Open, free to the public.
Location: 1st floor Hornbake Library
Hours: Tuesday 1:30pm-4:00pm, during the Fall and Spring Semesters
To arrange a private tour, please contact us.
About the Porter Room
The Katherine Anne Porter Room was established by the University of Maryland in appreciation of the generosity and interest of this distinguished American author. From that time until ill health prevented it, Miss Porter came often to this room to work on her papers.
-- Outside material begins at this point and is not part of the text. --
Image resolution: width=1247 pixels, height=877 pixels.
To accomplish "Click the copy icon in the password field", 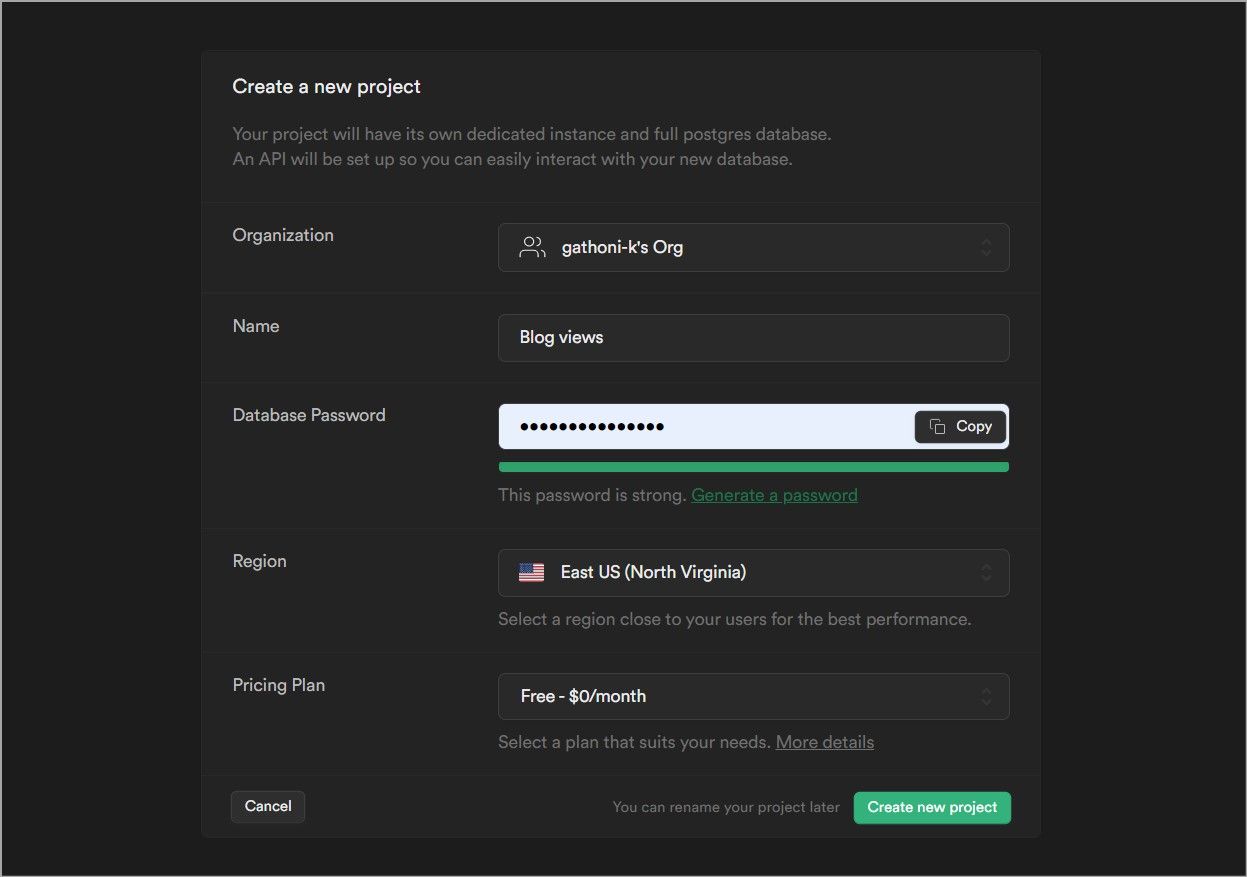I will 937,427.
She thought of it as a place where individuals could "view and enjoy her library and furnishings" in an atmosphere that reflected her personal taste and style.
Establishing the Room
The Porter Room was formally opened on May 15, 1968, in McKeldin Library and came about as a result of the University of Maryland awarding an honorary degree, Doctor of Humane Letters, to Miss Porter in June 1966. The commencement ceremonies at which Miss Porter was to receive this degree took place on June 4, 1966. When Miss Porter, then 76, was unable to attend the event because of illness, University President Wilson Elkins wrote her and asked if the degree could be awarded at her home in Washington, D.C. In an interview, Miss Porter recounted the details of this occasion:
About twenty-five people piled out and into the house, including faculty members and students. . . . I put on the long robe and we went through the whole ceremony. . . . I was so happy and pleased, and I asked if they would like a little champagne—Moet et Chandon, my favorite. It was one of the most charming things that has happened to me.
Porter's Papers and Personal Library
In early October 1966, Miss Porter offered her papers and personal library to the University. When Miss Porter visited McKeldin Library with Dr. Elkins to discuss the arrangements, he offered to house and provide access to her papers in a room named for her. In a 1976 letter, Miss Porter described this offer.
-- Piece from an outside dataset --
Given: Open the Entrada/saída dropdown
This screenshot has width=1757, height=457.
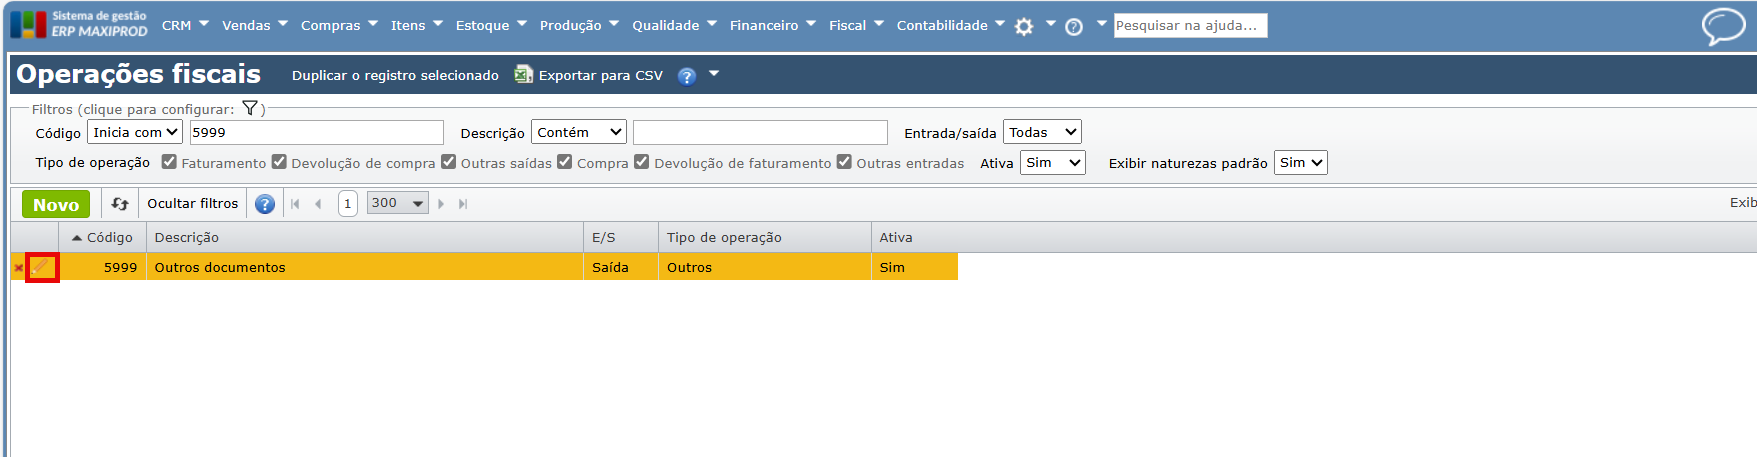Looking at the screenshot, I should [1042, 132].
This was by no means a solemn ritual vow but was in a light pleasant conversation we were having as we looked at the letters over the entrance and for me a promise of a kind of perpetuity of friendship and I have certain very tender sensibilities about this room. . . . It contains at least half of my life in record form.
A finding aid lists the entirety of Miss Porter's papers and manuscripts available to researchers at the University of Maryland and a guide provides relevant and useful resources for understanding Miss Porter and her work.
Furnishings and Memorabilia
After President Elkins made this "generous, charming gesture," Miss Porter added furnishings from her home, memorabilia to her bequest, as well as hand picking the framed items on the wall. These items, many of which are on display in the room today, recreate the ambiance of her home in the Spring Valley neighborhood of the District of Columbia where Miss Porter lived from 1964 to 1969. The fifteenth-century refectory table and the two sixteenth-century benches, the upholstered sixteenth-century stools and one of the sixteenth-century chapel chairs came from her home library. The eighteenth-century rosewood draftsman's desk, which Miss Porter used for thirty years, came from her study. Other furnishings include the immense Oriental carpet she purchased from the Turkish embassy, the eighteenth-century Louis XV fruitwood sofa (or canapé as Miss Porter called it), and the sixteenth-century Spanish chair and table.
The room houses, in glass-fronted bookcases, a portion of the nearly 3,700 titles of her personal library. The room also contains bequests made by others in her honor: these include the portrait by Armand Thibault de Navarre from her nephew Paul Porter; the desk given by her lawyer, E. Barrett Prettyman, Jr.; a suit she wore in the 1970s from Mr. and Mrs. William Wilkins; and the painted wooden coffin in which she planned to be buried donated by Clark Dobson.